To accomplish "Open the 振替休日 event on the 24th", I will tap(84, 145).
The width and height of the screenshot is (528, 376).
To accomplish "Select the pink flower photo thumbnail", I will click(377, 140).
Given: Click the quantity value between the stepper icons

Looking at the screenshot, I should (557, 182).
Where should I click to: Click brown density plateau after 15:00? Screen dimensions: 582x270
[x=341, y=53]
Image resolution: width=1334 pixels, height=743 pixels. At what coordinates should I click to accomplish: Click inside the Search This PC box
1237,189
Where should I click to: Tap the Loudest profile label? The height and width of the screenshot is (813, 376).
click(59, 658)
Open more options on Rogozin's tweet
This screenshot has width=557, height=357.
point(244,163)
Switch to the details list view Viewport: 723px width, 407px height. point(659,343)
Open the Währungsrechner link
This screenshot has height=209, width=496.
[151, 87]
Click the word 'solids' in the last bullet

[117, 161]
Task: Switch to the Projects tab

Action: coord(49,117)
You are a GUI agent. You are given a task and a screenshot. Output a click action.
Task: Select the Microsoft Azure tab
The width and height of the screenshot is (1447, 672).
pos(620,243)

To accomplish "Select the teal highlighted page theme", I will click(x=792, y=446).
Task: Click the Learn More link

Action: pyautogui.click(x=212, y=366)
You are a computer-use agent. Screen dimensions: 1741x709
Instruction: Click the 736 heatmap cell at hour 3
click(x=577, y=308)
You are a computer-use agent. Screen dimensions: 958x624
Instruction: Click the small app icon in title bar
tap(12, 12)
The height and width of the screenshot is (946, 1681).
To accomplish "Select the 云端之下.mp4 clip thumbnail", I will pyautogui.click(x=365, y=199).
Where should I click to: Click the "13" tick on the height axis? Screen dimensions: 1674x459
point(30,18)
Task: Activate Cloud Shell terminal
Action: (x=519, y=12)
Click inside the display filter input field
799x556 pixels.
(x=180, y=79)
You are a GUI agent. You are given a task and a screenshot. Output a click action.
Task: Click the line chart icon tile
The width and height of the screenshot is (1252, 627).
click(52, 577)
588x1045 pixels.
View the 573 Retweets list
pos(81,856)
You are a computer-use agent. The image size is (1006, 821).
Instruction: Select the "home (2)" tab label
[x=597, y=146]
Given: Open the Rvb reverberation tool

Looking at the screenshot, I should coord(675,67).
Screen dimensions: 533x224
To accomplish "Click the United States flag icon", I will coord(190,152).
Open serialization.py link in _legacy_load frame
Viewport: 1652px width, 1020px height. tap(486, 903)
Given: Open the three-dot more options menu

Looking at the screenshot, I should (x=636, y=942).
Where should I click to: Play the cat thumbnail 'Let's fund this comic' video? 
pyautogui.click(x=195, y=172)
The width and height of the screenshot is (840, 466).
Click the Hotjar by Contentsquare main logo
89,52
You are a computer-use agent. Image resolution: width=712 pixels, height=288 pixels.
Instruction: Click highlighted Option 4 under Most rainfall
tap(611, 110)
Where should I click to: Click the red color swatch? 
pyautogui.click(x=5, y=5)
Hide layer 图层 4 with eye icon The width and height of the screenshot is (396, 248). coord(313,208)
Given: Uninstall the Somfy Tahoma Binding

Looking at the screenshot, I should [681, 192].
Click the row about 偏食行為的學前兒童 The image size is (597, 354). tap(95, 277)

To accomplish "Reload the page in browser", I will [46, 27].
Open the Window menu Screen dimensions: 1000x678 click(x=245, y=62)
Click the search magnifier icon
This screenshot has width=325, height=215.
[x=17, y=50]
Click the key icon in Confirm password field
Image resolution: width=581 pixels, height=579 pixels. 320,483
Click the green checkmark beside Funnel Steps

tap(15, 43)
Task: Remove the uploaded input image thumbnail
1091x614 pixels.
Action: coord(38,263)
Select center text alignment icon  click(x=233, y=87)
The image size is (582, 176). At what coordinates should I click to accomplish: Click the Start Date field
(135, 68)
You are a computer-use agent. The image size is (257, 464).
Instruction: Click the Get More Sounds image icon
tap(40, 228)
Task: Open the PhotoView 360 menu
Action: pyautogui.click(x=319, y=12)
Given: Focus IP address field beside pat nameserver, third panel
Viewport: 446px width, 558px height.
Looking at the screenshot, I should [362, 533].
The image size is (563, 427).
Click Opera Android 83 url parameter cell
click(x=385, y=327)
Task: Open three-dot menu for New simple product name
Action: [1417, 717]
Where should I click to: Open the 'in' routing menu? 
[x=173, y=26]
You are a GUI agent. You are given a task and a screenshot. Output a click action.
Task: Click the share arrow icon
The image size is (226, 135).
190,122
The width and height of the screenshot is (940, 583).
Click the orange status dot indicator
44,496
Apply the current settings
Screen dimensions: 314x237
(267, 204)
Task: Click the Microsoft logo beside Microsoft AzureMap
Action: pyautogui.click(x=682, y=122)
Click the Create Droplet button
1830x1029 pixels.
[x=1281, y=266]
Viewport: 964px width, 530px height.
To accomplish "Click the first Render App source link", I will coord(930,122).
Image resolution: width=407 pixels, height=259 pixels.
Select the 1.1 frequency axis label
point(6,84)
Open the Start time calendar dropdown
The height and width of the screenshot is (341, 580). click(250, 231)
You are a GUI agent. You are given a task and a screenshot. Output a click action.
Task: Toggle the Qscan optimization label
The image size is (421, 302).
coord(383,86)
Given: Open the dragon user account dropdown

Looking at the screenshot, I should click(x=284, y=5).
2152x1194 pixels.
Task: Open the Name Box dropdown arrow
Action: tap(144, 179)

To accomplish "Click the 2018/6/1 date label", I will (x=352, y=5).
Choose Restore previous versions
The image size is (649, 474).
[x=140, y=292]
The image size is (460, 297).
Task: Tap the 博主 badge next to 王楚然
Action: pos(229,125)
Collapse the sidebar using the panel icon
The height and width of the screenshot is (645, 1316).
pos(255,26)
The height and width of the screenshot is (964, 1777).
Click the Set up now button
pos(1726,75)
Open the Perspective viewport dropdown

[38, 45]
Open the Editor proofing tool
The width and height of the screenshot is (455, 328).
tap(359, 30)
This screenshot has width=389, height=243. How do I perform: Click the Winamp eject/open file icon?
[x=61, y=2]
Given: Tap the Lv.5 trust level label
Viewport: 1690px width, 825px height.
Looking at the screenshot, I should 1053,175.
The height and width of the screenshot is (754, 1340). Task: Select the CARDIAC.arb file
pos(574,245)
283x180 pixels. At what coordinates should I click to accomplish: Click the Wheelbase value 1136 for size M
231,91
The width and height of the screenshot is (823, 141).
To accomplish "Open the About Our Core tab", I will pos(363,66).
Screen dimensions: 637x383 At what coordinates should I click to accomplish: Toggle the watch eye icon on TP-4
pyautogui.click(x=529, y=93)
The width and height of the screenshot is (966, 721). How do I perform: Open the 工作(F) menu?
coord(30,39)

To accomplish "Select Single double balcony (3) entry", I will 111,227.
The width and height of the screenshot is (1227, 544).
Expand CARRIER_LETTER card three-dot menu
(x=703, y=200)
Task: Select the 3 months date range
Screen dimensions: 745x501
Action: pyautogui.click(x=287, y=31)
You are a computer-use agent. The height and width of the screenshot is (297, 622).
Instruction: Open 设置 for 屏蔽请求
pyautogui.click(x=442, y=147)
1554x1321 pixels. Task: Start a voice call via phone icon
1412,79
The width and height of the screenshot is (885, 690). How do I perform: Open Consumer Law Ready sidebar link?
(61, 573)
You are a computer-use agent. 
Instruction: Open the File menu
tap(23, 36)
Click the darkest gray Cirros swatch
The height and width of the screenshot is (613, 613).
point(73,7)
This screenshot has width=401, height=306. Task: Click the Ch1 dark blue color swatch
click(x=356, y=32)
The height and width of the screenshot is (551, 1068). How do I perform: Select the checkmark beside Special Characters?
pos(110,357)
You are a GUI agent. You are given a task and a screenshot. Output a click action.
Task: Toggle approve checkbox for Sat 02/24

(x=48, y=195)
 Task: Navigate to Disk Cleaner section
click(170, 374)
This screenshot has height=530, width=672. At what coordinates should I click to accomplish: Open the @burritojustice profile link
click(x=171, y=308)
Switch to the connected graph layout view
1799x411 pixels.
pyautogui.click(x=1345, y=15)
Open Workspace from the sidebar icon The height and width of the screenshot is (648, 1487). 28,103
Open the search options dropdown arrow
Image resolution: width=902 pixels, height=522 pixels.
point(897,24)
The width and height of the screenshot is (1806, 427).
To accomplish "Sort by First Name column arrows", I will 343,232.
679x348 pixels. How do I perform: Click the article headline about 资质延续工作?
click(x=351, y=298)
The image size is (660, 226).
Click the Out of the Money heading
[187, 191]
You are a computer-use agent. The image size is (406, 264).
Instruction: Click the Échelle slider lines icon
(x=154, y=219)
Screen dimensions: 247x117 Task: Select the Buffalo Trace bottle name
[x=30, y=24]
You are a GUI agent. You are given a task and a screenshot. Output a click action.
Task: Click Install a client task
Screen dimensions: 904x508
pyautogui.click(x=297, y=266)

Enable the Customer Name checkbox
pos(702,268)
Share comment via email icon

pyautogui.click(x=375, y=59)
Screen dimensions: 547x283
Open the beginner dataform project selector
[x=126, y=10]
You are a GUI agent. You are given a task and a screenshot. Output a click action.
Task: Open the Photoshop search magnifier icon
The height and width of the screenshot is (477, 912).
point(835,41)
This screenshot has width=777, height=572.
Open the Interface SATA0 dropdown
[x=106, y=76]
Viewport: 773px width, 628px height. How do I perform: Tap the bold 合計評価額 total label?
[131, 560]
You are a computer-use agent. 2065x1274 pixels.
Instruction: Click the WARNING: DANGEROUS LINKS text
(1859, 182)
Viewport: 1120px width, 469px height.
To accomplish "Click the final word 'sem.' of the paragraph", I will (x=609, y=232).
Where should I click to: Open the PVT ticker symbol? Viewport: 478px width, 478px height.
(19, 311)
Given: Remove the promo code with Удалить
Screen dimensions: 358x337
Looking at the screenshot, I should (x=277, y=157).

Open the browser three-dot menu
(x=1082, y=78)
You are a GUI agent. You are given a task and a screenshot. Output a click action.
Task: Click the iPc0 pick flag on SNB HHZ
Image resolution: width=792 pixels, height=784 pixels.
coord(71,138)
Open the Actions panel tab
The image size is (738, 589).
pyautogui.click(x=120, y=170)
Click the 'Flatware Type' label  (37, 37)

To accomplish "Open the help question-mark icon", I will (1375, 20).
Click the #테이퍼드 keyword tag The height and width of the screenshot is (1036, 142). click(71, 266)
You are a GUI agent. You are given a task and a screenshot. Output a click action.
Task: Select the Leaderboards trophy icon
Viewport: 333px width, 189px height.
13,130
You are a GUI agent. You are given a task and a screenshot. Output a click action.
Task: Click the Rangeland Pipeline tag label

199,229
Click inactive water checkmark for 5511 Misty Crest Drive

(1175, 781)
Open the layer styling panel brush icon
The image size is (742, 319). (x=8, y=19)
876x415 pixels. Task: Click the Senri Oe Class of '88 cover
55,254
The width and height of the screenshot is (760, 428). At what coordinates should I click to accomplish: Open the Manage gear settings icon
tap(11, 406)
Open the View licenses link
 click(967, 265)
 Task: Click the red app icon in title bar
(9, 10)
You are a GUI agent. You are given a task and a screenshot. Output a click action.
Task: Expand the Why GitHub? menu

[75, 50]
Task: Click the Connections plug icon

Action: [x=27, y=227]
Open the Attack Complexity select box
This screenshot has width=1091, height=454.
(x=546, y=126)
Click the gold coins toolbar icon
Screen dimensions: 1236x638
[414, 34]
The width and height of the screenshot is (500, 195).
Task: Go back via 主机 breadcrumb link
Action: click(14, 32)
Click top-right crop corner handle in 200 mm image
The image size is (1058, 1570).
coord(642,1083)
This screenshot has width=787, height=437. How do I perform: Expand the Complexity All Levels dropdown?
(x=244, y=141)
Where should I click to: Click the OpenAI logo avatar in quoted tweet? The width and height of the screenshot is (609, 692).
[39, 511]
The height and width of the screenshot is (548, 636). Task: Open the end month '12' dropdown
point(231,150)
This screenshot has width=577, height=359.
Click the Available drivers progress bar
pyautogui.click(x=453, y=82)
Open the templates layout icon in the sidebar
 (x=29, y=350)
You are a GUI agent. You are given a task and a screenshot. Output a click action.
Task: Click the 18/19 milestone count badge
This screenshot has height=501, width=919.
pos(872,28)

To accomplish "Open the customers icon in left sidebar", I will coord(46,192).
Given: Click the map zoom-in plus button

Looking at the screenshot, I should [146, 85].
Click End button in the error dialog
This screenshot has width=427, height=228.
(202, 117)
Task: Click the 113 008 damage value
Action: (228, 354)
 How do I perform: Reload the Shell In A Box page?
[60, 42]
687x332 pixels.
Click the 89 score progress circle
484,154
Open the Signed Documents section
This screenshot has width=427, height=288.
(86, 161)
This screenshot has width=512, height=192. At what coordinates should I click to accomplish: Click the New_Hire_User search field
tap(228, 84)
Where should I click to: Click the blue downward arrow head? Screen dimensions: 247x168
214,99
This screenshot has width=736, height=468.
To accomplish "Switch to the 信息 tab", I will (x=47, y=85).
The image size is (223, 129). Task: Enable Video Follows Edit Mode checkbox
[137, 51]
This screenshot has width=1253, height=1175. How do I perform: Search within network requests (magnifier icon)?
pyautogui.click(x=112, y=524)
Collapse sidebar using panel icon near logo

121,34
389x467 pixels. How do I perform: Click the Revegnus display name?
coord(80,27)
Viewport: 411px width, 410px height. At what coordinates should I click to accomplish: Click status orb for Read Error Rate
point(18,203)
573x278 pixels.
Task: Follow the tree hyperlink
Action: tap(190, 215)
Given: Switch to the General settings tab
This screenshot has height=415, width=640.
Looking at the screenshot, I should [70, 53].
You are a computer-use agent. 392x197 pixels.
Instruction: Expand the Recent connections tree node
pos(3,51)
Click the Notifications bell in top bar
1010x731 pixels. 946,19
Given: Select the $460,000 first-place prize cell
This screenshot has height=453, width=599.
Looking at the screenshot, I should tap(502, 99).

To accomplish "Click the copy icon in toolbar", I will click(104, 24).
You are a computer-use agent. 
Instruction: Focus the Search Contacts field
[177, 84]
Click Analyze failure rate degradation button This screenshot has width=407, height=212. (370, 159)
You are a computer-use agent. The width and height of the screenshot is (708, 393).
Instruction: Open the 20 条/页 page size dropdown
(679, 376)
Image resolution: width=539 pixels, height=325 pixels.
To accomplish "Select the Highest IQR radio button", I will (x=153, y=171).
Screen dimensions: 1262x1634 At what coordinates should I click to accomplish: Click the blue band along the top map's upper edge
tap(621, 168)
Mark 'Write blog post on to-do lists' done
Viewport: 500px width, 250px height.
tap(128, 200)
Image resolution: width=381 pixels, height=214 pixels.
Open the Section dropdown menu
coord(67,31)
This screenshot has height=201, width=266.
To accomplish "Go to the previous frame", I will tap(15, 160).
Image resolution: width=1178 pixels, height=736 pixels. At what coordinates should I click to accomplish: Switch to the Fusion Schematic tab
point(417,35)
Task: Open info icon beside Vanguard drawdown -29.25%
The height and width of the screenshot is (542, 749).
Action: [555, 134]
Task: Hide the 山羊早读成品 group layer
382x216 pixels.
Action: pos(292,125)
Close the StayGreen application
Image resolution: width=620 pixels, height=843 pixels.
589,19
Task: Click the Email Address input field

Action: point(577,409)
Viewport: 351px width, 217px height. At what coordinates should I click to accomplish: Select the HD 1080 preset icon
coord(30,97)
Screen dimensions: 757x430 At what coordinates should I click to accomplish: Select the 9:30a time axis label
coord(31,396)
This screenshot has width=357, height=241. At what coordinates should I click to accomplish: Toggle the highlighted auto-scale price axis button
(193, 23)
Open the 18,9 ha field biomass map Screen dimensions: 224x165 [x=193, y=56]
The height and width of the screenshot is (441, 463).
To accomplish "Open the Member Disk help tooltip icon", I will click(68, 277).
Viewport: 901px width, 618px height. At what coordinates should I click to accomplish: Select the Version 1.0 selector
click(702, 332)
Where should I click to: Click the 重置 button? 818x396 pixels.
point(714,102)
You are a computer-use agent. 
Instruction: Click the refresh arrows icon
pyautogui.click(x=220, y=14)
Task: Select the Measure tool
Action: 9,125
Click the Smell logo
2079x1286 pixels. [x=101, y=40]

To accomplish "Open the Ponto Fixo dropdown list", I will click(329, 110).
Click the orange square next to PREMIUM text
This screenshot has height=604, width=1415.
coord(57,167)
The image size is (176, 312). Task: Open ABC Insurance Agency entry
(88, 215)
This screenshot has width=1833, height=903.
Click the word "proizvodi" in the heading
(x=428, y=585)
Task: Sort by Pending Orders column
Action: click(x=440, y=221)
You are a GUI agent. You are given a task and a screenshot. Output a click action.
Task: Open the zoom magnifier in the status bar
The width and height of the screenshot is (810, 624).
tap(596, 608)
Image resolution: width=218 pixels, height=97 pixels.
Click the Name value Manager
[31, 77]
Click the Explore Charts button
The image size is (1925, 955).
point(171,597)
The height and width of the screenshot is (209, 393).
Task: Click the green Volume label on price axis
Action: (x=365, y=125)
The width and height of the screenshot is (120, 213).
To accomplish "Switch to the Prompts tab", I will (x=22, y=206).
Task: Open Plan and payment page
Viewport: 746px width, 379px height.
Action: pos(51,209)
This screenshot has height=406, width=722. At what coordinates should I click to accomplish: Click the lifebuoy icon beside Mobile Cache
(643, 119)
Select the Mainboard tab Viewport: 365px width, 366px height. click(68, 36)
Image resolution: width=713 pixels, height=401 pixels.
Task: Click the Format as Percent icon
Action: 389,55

**Task objective:** Retype the records starting at their first line and ending at the line that contains "[x=341, y=53]", with both ends included.

**Response:**
To accomplish "Open the 振替休日 event on the 24th", I will tap(84, 145).
The width and height of the screenshot is (528, 376).
To accomplish "Select the pink flower photo thumbnail", I will click(377, 140).
Given: Click the quantity value between the stepper icons

Looking at the screenshot, I should (557, 182).
Where should I click to: Click brown density plateau after 15:00? Screen dimensions: 582x270
[x=341, y=53]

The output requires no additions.